Poi i loro volti e le loro voci si fecero sempre più distanti, mentre una sensazione di freddo e abbandono invadeva in suo piccolo corpo.
‘Mi hanno abbandonata’ Ripetette, mentre sgranava gli occhi come per svegliarsi da quel sogno che, per lei, era ormai diventato un incubo.
La rabbia che aveva trattenuto fino a quel momento esplose.
Fu un attimo e Moroha si ritrovò a recuperare l’album di foto e a lanciarlo contro il muro.
Il tonfo pesante che si creò, sparse oggetti per tutta la stanza.
Moroha cadde in ginocchio, respirando affannosamente.

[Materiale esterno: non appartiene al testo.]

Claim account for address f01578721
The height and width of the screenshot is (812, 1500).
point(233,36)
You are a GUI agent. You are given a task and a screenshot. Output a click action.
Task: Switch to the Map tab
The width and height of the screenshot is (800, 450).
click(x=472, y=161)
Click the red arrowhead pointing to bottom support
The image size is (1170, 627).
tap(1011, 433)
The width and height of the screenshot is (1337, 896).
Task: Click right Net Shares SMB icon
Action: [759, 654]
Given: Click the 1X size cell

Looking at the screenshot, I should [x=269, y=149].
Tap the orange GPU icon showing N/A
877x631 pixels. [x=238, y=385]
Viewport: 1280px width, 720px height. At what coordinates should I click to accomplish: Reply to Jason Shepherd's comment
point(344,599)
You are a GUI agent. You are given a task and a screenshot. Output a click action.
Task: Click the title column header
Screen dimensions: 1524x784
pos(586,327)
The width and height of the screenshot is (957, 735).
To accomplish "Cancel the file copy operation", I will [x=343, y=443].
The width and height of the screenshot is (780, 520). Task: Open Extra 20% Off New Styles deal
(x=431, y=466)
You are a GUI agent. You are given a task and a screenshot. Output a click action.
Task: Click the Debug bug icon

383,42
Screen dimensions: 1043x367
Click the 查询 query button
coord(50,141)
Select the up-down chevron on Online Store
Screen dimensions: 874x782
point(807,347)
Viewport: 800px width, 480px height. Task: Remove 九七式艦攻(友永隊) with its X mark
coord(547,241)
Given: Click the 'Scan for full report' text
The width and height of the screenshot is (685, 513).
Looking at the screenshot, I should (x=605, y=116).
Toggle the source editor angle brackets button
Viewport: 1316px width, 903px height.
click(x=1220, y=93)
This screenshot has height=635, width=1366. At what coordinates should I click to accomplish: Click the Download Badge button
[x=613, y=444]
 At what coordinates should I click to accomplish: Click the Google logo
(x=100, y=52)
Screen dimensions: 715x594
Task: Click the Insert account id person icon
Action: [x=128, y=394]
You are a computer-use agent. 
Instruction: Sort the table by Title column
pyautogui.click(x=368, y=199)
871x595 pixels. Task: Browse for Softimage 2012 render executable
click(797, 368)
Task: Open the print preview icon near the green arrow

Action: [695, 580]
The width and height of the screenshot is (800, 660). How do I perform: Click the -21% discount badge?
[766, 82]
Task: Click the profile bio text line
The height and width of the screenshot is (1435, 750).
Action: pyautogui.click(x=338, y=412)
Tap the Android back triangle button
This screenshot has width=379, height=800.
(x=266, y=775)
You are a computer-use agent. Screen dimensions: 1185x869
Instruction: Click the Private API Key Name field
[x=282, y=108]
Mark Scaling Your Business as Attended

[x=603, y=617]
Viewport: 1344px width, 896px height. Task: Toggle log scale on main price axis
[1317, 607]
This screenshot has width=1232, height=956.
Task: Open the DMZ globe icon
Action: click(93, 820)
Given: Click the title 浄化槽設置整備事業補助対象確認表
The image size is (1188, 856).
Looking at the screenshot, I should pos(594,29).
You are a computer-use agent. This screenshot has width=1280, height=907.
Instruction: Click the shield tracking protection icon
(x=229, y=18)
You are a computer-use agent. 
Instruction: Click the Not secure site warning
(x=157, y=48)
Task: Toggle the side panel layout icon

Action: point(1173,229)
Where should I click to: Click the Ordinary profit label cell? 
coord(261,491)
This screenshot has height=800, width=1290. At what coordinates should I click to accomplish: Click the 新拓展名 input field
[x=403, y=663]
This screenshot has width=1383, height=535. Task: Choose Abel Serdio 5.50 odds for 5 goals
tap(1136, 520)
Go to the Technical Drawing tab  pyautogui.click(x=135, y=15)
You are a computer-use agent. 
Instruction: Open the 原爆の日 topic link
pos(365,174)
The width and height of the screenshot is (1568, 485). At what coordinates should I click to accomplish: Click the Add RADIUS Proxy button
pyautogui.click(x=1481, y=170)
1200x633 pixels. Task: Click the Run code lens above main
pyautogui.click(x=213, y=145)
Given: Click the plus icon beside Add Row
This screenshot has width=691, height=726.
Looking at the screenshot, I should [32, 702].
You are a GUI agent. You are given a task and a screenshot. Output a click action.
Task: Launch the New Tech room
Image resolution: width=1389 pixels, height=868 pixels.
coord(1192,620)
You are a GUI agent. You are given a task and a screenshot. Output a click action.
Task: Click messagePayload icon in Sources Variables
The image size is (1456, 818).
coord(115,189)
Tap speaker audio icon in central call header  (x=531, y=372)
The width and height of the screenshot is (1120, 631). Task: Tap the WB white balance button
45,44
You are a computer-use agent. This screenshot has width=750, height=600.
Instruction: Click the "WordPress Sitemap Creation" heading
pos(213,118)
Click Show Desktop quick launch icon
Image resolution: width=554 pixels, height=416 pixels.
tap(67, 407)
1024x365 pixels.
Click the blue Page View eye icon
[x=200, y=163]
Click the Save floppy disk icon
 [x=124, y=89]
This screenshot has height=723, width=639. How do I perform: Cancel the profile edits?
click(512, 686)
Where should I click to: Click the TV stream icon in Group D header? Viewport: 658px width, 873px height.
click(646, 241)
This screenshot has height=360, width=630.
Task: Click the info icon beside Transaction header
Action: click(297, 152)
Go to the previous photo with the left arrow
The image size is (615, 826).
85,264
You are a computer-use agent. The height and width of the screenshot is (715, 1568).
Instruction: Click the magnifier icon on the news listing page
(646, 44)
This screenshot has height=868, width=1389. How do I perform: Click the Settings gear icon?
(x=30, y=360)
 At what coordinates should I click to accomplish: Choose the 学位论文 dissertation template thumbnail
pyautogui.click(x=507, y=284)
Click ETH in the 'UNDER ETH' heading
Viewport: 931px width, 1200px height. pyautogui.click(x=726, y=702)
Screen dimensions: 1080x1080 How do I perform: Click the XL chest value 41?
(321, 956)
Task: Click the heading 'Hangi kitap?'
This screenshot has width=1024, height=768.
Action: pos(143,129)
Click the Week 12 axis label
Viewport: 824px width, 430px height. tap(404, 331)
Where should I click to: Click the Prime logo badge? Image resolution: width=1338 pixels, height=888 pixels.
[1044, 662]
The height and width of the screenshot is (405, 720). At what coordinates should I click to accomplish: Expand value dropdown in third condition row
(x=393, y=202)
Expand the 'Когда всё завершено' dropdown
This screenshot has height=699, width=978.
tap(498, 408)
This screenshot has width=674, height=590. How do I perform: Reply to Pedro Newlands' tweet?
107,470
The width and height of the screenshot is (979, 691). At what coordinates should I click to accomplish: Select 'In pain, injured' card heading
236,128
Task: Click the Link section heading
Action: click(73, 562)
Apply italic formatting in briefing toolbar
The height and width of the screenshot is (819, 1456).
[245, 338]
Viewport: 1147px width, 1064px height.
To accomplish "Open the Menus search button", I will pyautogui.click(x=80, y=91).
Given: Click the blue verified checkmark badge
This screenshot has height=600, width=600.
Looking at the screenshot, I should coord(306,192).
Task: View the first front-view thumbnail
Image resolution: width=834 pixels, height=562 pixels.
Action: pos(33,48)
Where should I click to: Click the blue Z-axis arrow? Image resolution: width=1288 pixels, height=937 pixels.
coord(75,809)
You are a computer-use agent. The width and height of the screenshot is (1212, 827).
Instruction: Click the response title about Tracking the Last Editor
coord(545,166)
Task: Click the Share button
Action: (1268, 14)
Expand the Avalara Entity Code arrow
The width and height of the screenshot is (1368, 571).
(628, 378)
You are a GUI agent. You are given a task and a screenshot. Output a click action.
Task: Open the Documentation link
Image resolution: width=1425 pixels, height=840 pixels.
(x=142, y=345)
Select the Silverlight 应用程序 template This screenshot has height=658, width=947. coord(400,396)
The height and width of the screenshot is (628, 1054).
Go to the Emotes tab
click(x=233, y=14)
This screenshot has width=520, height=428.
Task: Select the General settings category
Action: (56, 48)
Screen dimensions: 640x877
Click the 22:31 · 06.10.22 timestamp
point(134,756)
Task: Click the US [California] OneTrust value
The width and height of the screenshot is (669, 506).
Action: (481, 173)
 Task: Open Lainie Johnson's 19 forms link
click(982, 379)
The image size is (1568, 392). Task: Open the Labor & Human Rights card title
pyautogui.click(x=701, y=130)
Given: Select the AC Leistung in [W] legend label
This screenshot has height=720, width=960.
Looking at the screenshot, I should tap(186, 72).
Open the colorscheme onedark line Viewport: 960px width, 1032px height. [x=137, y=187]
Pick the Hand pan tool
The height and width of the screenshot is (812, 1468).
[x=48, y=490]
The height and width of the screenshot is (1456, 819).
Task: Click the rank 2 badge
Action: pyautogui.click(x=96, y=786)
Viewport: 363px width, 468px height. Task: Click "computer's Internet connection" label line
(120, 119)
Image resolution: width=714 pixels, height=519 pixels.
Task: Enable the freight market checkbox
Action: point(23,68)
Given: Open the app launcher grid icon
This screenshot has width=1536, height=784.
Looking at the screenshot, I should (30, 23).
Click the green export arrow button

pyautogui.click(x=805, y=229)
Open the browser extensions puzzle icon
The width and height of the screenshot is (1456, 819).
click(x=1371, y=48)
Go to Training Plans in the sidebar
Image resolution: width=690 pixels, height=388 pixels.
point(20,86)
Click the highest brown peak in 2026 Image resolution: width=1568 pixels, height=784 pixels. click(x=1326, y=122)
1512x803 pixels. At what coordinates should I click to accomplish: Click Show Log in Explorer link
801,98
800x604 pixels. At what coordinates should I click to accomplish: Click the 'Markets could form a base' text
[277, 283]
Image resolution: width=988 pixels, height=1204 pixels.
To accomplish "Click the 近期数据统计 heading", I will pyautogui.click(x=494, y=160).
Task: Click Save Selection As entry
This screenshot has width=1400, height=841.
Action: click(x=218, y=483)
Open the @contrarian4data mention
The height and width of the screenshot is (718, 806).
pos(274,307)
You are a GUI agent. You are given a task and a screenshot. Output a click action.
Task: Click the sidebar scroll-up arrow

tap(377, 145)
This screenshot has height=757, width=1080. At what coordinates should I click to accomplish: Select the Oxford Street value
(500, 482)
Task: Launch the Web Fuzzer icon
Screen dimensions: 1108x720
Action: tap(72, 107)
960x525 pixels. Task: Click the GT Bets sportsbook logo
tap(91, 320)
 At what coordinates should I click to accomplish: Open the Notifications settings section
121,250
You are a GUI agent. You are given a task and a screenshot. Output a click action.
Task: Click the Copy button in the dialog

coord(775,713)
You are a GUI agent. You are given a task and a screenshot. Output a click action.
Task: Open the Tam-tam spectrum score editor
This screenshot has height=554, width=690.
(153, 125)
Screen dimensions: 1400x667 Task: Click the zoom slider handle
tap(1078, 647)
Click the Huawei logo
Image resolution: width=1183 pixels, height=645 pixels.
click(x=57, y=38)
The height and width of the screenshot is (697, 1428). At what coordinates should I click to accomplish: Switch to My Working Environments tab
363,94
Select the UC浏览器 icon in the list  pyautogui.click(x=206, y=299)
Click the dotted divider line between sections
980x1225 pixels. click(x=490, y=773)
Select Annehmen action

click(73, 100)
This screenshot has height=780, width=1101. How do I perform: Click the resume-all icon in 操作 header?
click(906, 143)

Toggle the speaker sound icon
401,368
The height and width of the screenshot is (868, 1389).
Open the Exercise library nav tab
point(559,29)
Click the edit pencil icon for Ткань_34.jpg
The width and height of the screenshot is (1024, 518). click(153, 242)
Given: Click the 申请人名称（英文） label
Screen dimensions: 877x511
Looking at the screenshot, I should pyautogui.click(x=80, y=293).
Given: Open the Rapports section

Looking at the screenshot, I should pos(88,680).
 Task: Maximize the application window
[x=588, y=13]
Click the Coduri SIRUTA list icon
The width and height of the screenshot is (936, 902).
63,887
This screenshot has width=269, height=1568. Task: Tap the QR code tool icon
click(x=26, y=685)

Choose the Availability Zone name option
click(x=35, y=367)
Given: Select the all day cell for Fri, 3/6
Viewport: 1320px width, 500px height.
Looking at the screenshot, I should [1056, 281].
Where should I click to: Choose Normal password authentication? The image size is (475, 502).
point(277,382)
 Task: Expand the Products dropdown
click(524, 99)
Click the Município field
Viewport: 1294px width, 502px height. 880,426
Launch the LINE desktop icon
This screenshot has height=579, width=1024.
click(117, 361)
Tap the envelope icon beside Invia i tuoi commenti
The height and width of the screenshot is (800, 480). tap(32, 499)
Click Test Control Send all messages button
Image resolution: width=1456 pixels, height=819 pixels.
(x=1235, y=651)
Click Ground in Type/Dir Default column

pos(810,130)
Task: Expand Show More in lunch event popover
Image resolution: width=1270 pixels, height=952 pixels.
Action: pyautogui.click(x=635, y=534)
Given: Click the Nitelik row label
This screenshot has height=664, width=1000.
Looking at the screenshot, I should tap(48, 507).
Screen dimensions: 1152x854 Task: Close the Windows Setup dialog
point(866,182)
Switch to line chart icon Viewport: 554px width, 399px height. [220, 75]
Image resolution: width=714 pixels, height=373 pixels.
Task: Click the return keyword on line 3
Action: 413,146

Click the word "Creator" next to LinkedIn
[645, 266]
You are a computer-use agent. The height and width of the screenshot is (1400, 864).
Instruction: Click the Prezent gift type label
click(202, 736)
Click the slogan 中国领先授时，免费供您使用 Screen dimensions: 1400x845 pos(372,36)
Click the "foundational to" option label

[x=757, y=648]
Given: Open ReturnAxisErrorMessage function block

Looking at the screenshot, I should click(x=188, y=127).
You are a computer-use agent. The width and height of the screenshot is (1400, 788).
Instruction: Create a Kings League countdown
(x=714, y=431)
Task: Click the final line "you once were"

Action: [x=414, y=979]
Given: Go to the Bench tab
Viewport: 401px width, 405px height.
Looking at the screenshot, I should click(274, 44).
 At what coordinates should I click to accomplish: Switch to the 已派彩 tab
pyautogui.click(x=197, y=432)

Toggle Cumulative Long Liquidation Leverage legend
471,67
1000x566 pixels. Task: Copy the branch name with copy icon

Nonno Higurashi le si avvicinò, preoccupato. “Tutto bene, piccola mia?”
L’odore di sua madre in quella stanza era diventato insopportabile.
Era come se la stesse invadendo e distruggendo dall’interno.
“NON STO BENE!”
Batté un pugno a terra e una cornice con una foto di sua madre cadde rumorosamente sul pavimento.
In un’altra esplosione di rabbia, afferrò la foto e la scagliò lontano.
“Come hai potuto abbandonarmi?  Come hai potuto lasciarmi sola??”
La voce di Moroha si spezzò.
“Dovevi essere la mia luce e guidarmi! Avresti dovuto tenermi al sicuro da tutti loro…!”
“Moroha!”
Il suo bisnonno si inginocchiò accanto a lei e la cinse con le braccia.
“Cosa è successo a quei due? Dimmelo, Moroha!”
Non lo sapeva.
Non lo aveva mai saputo.
Sebbene Myoga avesse da sempre vegliato su di lei, non glielo aveva mai detto.
E, sebbene adesso quei sogni le sembrassero così reali, l’unica cosa che sapeva è che era sempre stata da sola.
Sia durante gli anni dell’infanzia, quando aveva vissuto tra la tribù dei demoni lupo, sia quando era stata affidata alla sua maestra e iniziata alle arti del combattimento.
Moroha si schiarì la gola.
“Scusa, nonno. Non avrei dovuto mettere piede qui. Ho soltanto… perso il controllo. Tutto qui.”
L’uomo avrebbe voluto continuare a farle domande ma le parole le morirono in gola.
In quel momento il volto della sua bis nipotina era come un libro aperto.
Sospirò.
“Moroha, ti piacerebbe unirti a me e ai miei amici per il nostro Tai Chi mattutino?” Disse, dandole una pacca sulla spalla.
Una sensazione di sollievo e di gratitudine avvolse Moroha.
Il vecchio nonno Higurashi era davvero molto saggio.
“Certo, nonnino. Nessun problema!”
Prima o poi avrebbe trovato tutte le risposte che cercava, da sola. Ne era più che certa.
In cuor suo sperava soltanto che, in quello stesso momento, avrebbe potuto condividerle anche con lui e il resto della famiglia.
La famiglia che non aveva mai conosciuto e che aveva sempre sognato di avere.